Anyway, the next morning I'd had time to absorb what this new pregnancy meant and was more fully with the program.
"We're happy about this."
So we moved from our apartment into the house in a few weeks when morning sickness was finally in full swing, which made me so much less helpful than I would have liked to have been. We got the extra-utero child's room fixed up for him with a big boy bed and matching sheets and comforter.
He didn't care what was on his bed, so I picked out something semi-normal looking.
The crib went into the "guest" room, along with various boxes that contained nothing vital enough to unpack (but of course vital enough to move) and a full size bed my husband had in storage. I made that one up with some other sheets and comforter that I chose. So for about eight months we had a guest room/ nursery/ storage room.
Time passed, the second son was born, the boxes were eventually unpacked, and for a couple of years he couldn't have cared less about what was in his bedroom. However, eventually he wanted a "big boy" bed. So we moved the full bed and the crib out and got him a little twin bed like his big brother's.
I had good intentions about getting him a comforter and some such stuff, but my grandmother had just died and we had tons of sheets and other things from her house. He fell in love with a set of butterfly print sheets (very old, very soft, very orange -- the child has an interesting sense of style), and things just kind of remained that way for the next couple of years.
But last weekend as we were doing the weekly dredging of his room to be sure he still had a carpet, he mentioned he might like a bedspread other than his SpongeBob throw blanket. So that's how I ended up at WalMart this morning, relieved that we were finally not going to see SpongeBob plastered over the top of his bed anymore.

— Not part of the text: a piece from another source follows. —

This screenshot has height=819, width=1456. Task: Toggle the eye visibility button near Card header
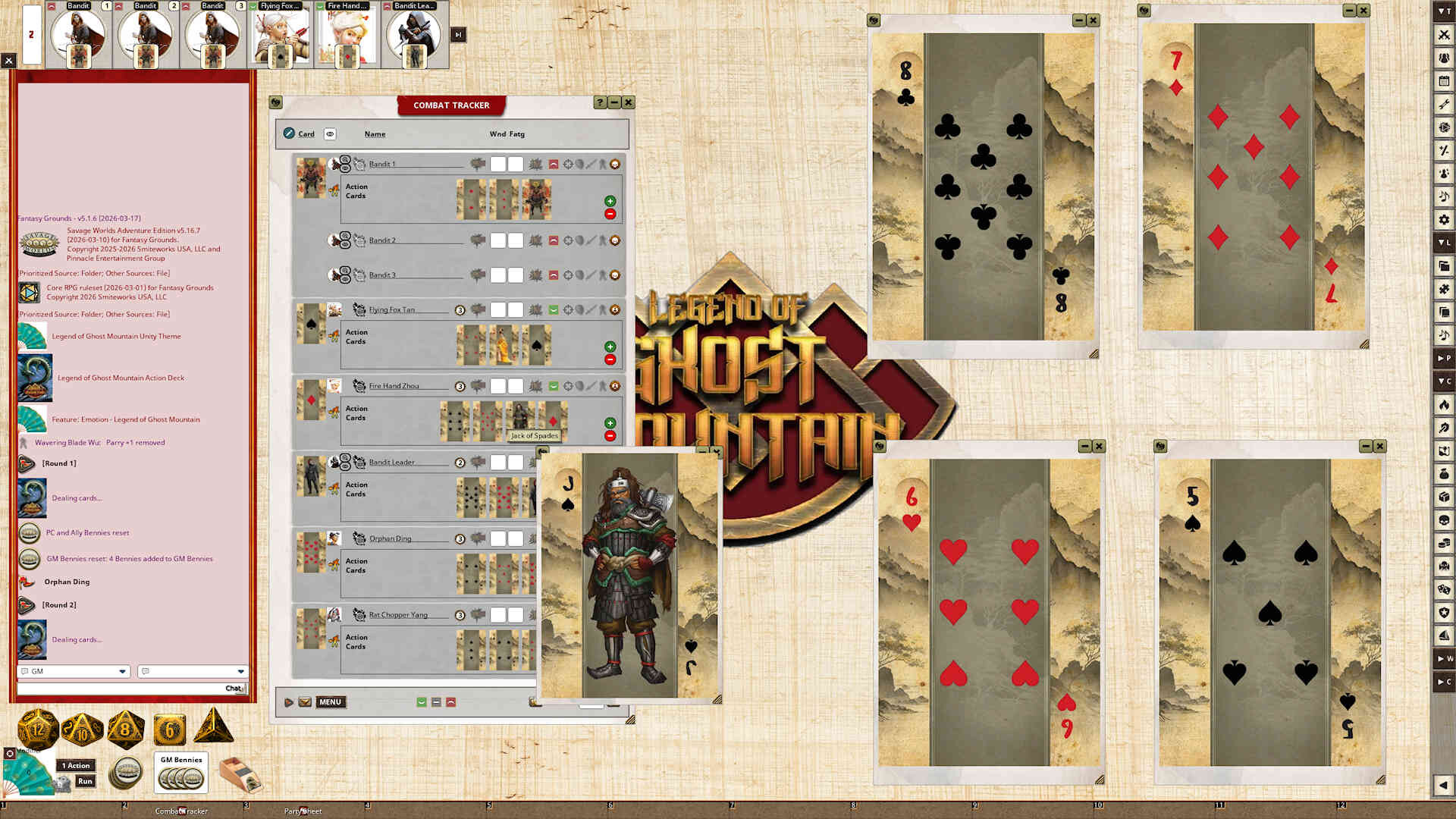(330, 133)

We walked down the bedding aisle and he saw it. The Holy Grail of bedspreads.
(Y'all know where this is going, of course.)

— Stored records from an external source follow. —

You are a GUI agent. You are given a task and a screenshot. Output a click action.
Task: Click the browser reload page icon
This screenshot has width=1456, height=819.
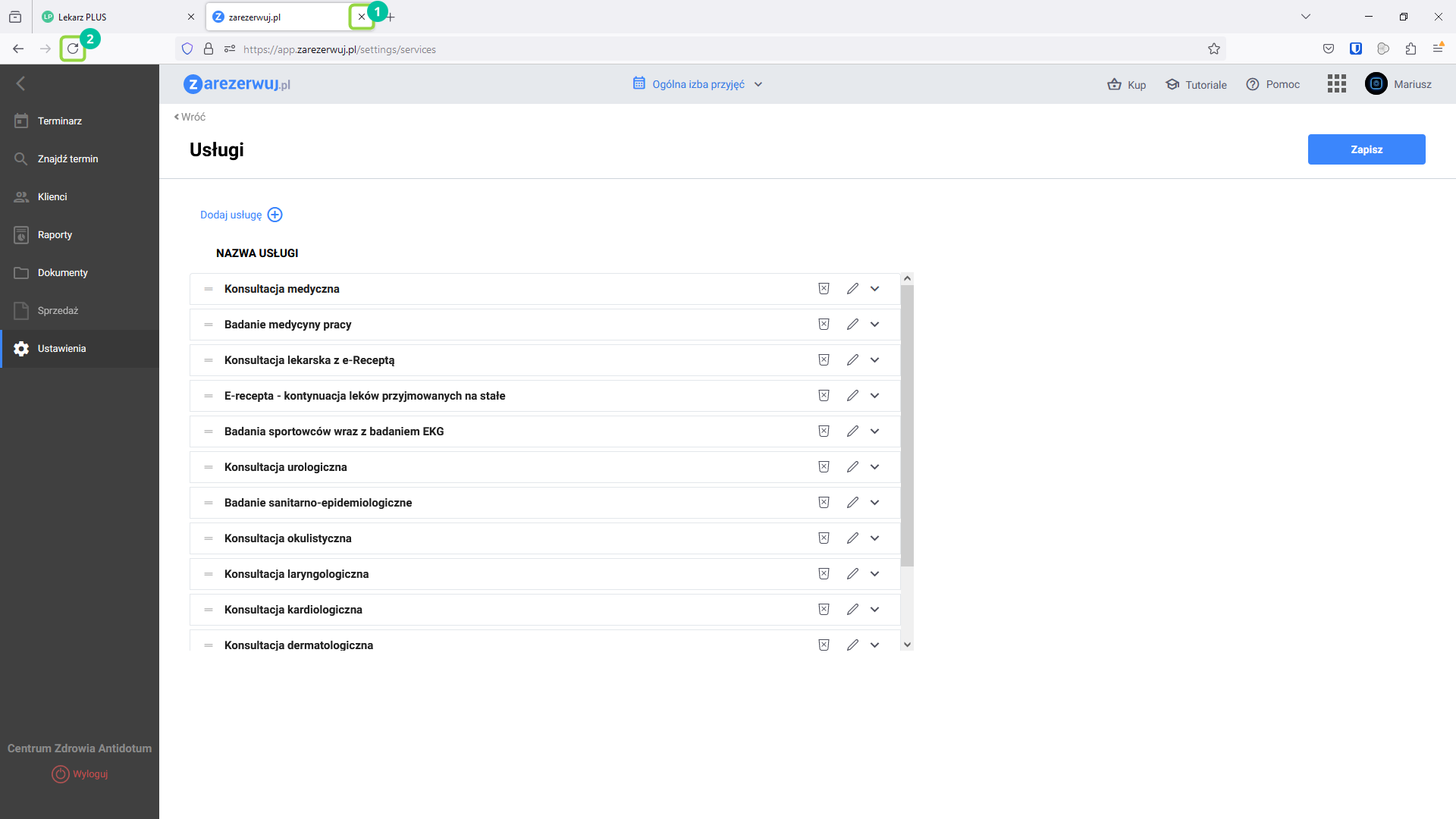tap(73, 49)
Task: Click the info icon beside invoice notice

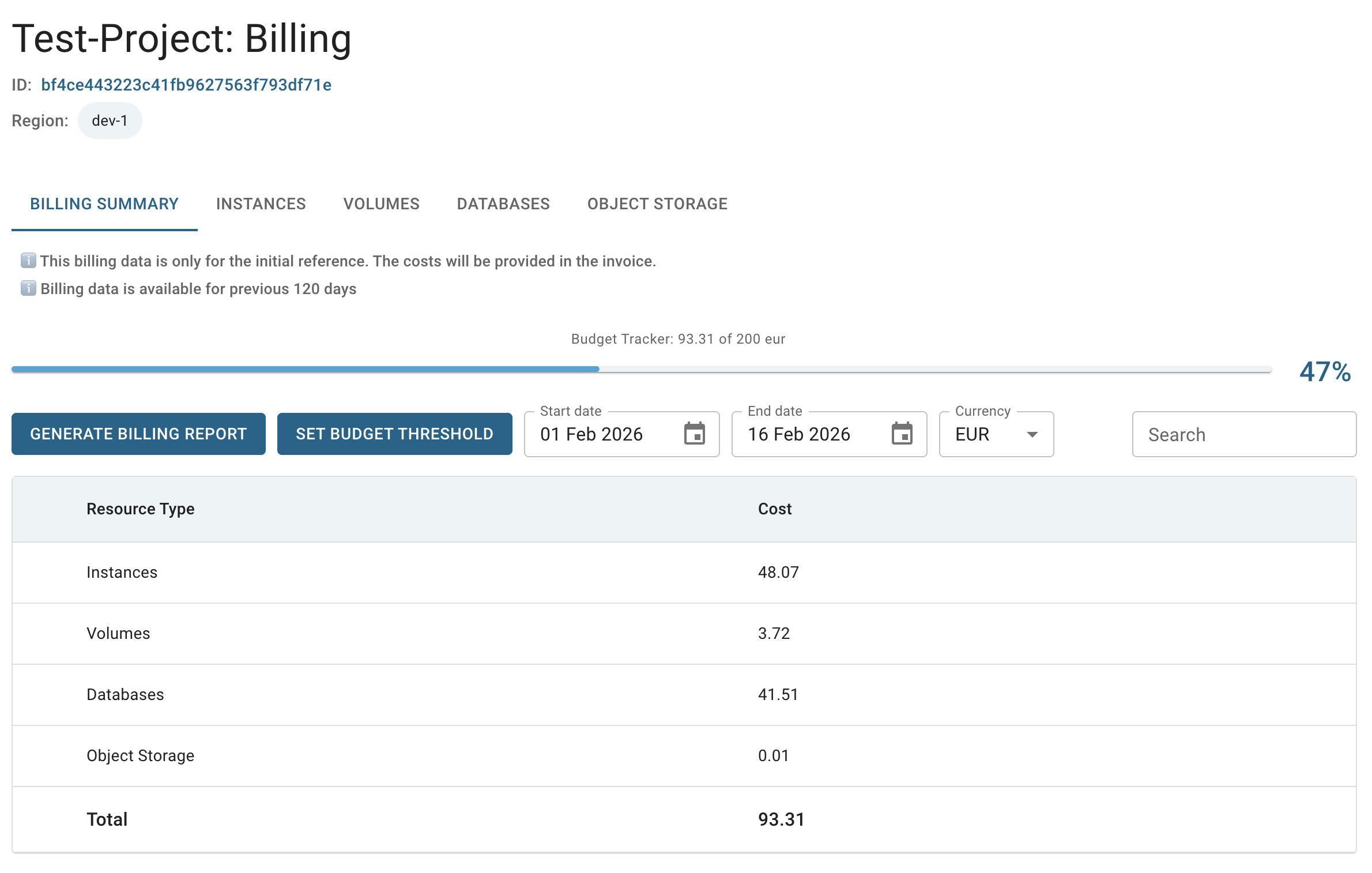Action: 28,261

Yes, it's got SpongeBob on it. So does his new set of sheets and both pillowcases.
And then there's the little fold-out SpongeBob table and chair set we got to complete the look, because, well, we must have somewhere to do all our artwork, I guess.

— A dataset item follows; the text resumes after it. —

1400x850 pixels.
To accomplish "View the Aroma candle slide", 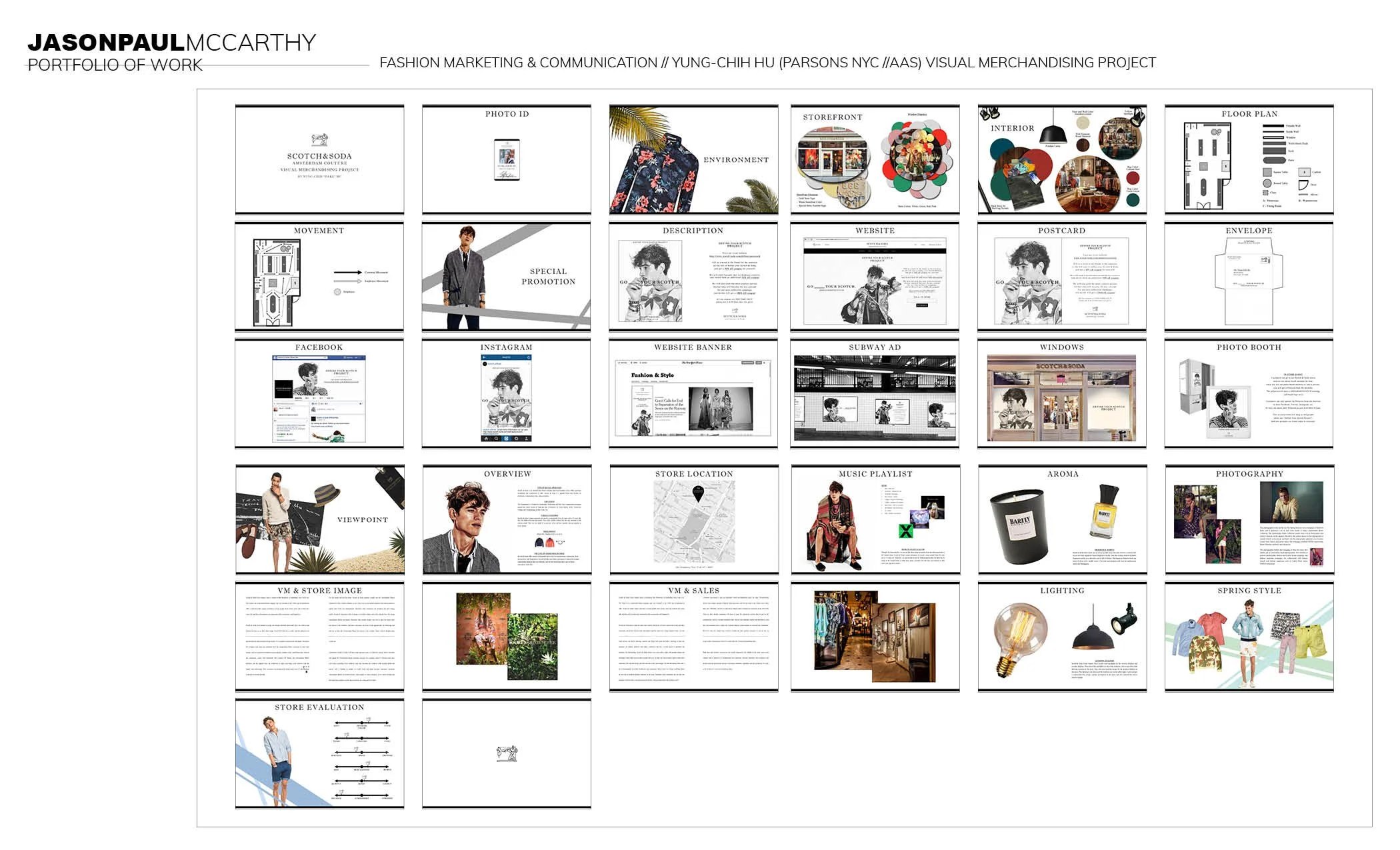I will point(1062,520).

Oh, and to write the sign he's affixed to the door of his bedroom which says "No cats. Only kids allowed." He wanted to add "No big brothers," but I told him that would be a bit tacky.
Emily can't read, though, and scoots through his door anytime she can manage it, much to his eternal consernation.
His SpongeBob throw blanket is now carefully arranged on his floor as a rug.
He has also informed me that we need to paint one of his walls to look like a sponge. I told my husband, who just clutched his head between his hands.
It's SpongeBob-ariffic. I kind of wince when I walk by, but he's such a happy prideful little guy about it that I end up smiling even though an interior design desecration induced migraine is trying to beat my eyes out with a ballpeen hammer.
So anyway, that was my day. Happy four-year-old, pained-but-amused husband, and an eight-year-old who still doesn't care what sheets or bedspread are on his bed, but who is now the proud owner of a purple beanbag chair.
It's all minor, but sometimes life is just good. Even with WalMart and SpongeBob.
*God, please don't take this as a challenge. I will swear off sex before I have another child, and if you're that determined I should lose what little is left of my mind and become the mother of three, I'm gonna make a killing in the tabloids.